[[ DATA SUPPLIED, beginning ]]

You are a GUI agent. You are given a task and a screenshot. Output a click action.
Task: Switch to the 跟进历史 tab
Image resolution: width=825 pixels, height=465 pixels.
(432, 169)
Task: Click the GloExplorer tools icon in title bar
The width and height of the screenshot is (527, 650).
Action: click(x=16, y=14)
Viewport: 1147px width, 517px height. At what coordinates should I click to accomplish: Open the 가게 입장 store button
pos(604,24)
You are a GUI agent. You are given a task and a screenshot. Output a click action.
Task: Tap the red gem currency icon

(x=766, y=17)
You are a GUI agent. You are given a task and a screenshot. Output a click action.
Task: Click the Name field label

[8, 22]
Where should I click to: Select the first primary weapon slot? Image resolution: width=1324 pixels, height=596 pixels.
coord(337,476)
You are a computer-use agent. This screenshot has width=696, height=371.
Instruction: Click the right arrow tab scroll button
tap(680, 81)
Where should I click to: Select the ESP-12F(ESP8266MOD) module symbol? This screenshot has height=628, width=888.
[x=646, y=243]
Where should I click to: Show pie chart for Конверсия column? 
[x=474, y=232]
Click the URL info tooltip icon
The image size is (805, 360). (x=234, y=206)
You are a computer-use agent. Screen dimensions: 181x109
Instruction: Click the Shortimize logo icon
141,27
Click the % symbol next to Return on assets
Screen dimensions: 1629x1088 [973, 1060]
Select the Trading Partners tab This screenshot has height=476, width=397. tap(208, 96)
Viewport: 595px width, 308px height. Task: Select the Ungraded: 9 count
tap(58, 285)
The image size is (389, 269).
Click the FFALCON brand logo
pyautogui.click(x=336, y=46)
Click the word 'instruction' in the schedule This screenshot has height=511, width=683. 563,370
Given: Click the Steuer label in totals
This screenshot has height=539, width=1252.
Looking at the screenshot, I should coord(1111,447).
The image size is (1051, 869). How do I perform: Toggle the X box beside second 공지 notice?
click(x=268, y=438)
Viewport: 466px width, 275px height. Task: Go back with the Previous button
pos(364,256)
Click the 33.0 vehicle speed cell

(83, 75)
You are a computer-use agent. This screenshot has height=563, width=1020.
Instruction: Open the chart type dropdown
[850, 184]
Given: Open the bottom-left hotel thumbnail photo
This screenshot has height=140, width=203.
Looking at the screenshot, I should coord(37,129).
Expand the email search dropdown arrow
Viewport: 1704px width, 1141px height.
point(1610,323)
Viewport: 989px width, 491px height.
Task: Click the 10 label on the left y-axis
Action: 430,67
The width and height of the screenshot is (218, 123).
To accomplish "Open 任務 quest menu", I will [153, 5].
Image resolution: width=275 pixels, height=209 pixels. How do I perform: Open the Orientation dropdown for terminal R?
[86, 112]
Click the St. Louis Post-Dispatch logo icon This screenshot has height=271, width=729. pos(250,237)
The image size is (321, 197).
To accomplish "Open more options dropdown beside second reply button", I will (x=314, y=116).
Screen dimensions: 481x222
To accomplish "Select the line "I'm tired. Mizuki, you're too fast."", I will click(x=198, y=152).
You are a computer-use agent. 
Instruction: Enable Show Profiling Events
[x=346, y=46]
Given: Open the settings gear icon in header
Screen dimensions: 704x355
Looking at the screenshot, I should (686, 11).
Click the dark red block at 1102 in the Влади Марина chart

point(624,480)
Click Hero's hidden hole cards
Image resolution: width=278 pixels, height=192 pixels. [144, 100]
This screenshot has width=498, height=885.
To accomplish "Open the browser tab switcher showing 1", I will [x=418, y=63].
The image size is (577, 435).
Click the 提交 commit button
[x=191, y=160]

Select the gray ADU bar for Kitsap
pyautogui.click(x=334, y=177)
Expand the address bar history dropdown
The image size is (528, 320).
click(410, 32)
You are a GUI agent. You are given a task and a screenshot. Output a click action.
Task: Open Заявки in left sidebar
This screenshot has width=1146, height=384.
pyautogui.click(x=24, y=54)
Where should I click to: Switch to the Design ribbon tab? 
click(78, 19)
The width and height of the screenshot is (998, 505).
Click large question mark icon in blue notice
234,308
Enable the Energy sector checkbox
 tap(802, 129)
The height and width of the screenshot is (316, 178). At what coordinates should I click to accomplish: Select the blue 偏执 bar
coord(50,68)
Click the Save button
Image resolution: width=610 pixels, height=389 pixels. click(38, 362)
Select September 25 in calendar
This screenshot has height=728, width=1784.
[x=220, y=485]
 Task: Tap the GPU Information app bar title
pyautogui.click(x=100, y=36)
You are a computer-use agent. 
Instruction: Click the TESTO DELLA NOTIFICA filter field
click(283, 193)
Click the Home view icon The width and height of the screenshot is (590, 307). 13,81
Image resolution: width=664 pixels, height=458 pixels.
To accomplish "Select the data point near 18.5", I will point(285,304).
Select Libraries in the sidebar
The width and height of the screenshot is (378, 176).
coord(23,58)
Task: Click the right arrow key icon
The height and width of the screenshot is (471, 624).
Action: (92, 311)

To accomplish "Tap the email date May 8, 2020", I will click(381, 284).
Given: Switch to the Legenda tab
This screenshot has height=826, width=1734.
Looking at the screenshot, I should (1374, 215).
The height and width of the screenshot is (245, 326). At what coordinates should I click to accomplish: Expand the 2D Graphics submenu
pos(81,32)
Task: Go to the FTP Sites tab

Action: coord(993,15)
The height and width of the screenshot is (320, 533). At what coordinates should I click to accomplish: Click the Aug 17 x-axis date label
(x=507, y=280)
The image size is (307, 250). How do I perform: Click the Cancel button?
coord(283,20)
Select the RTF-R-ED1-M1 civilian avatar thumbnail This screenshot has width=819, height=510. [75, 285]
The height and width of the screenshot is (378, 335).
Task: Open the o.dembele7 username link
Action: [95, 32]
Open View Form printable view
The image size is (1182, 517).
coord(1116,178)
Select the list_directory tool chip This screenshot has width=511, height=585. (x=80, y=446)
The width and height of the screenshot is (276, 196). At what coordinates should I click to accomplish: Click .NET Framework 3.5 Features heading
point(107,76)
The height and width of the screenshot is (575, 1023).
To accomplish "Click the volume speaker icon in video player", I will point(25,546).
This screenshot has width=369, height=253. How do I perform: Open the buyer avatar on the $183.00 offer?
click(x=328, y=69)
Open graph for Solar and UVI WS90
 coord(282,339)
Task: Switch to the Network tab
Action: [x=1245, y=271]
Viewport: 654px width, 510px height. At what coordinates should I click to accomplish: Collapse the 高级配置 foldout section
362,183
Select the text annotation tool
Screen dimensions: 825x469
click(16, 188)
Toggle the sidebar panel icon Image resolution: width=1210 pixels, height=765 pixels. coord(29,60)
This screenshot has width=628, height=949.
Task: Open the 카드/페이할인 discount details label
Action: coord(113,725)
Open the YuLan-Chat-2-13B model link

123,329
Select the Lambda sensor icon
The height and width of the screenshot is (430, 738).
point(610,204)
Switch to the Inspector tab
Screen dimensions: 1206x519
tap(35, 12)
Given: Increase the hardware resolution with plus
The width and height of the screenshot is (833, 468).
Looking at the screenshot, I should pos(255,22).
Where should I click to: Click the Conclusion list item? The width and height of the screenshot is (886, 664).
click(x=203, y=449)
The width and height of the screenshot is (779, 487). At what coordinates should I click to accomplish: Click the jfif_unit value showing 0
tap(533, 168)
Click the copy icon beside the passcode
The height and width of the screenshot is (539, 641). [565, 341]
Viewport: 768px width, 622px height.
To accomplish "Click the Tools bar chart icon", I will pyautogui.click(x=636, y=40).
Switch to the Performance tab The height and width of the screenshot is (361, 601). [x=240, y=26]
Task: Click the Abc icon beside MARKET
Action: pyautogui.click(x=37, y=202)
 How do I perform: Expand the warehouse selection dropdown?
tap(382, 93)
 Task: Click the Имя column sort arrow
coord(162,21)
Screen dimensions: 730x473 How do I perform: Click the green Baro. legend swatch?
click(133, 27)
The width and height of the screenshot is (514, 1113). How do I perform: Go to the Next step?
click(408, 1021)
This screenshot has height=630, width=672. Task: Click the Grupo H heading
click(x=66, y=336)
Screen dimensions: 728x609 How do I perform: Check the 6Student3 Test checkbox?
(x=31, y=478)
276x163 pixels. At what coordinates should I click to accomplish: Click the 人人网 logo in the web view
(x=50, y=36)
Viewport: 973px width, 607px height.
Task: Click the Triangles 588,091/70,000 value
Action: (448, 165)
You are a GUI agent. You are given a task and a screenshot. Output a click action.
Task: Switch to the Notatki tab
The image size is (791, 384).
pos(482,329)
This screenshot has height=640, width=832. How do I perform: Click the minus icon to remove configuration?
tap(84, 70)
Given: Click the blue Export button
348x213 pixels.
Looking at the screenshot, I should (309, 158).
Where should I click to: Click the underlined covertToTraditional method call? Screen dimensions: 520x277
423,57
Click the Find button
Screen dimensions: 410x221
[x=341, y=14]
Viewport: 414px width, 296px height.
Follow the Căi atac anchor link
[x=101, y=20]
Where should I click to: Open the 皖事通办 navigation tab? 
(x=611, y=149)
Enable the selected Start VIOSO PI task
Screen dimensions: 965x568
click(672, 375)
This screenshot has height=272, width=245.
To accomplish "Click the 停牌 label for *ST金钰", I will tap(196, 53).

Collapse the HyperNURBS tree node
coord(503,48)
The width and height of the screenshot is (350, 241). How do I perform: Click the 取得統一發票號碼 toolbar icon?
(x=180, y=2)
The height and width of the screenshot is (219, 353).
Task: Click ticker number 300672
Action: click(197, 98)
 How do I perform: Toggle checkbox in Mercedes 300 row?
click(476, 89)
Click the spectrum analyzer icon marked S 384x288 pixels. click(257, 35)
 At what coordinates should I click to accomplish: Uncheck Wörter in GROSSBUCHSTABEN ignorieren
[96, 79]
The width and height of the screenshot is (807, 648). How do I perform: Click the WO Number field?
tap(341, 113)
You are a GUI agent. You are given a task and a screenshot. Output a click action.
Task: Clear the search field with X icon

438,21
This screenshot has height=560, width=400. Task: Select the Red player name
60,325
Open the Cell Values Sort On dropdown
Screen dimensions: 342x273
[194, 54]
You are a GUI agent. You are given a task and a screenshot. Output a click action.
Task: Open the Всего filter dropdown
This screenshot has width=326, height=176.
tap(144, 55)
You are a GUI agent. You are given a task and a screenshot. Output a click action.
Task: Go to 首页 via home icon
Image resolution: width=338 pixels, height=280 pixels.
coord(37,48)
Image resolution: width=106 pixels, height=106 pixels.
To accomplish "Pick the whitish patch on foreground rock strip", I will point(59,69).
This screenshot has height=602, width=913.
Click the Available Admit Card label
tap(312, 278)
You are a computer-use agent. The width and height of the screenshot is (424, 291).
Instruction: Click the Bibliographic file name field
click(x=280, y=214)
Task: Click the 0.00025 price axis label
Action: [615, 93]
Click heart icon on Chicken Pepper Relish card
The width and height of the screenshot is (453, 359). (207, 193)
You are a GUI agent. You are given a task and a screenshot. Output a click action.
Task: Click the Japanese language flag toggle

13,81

[[ DATA SUPPLIED, end ]]

WHAT THE EXERCISE ASKS: In the listing above, the lines from the one containing "Where should I click to: Show" through the one containing "Screen dimensions: 481x222" must be set down exactly, with no other lines.

ANSWER SPACE:
Where should I click to: Show pie chart for Конверсия column? 
[x=474, y=232]
Click the URL info tooltip icon
The image size is (805, 360). (x=234, y=206)
You are a computer-use agent. Screen dimensions: 181x109
Instruction: Click the Shortimize logo icon
141,27
Click the % symbol next to Return on assets
Screen dimensions: 1629x1088 [973, 1060]
Select the Trading Partners tab This screenshot has height=476, width=397. tap(208, 96)
Viewport: 595px width, 308px height. Task: Select the Ungraded: 9 count
tap(58, 285)
The image size is (389, 269).
Click the FFALCON brand logo
pyautogui.click(x=336, y=46)
Click the word 'instruction' in the schedule This screenshot has height=511, width=683. 563,370
Given: Click the Steuer label in totals
This screenshot has height=539, width=1252.
Looking at the screenshot, I should coord(1111,447).
The image size is (1051, 869). How do I perform: Toggle the X box beside second 공지 notice?
click(x=268, y=438)
Viewport: 466px width, 275px height. Task: Go back with the Previous button
pos(364,256)
Click the 33.0 vehicle speed cell

(83, 75)
You are a computer-use agent. This screenshot has height=563, width=1020.
Instruction: Open the chart type dropdown
[850, 184]
Given: Open the bottom-left hotel thumbnail photo
This screenshot has height=140, width=203.
Looking at the screenshot, I should coord(37,129).
Expand the email search dropdown arrow
Viewport: 1704px width, 1141px height.
point(1610,323)
Viewport: 989px width, 491px height.
Task: Click the 10 label on the left y-axis
Action: 430,67
The width and height of the screenshot is (218, 123).
To accomplish "Open 任務 quest menu", I will [153, 5].
Image resolution: width=275 pixels, height=209 pixels. How do I perform: Open the Orientation dropdown for terminal R?
[86, 112]
Click the St. Louis Post-Dispatch logo icon This screenshot has height=271, width=729. pos(250,237)
The image size is (321, 197).
To accomplish "Open more options dropdown beside second reply button", I will (x=314, y=116).
Screen dimensions: 481x222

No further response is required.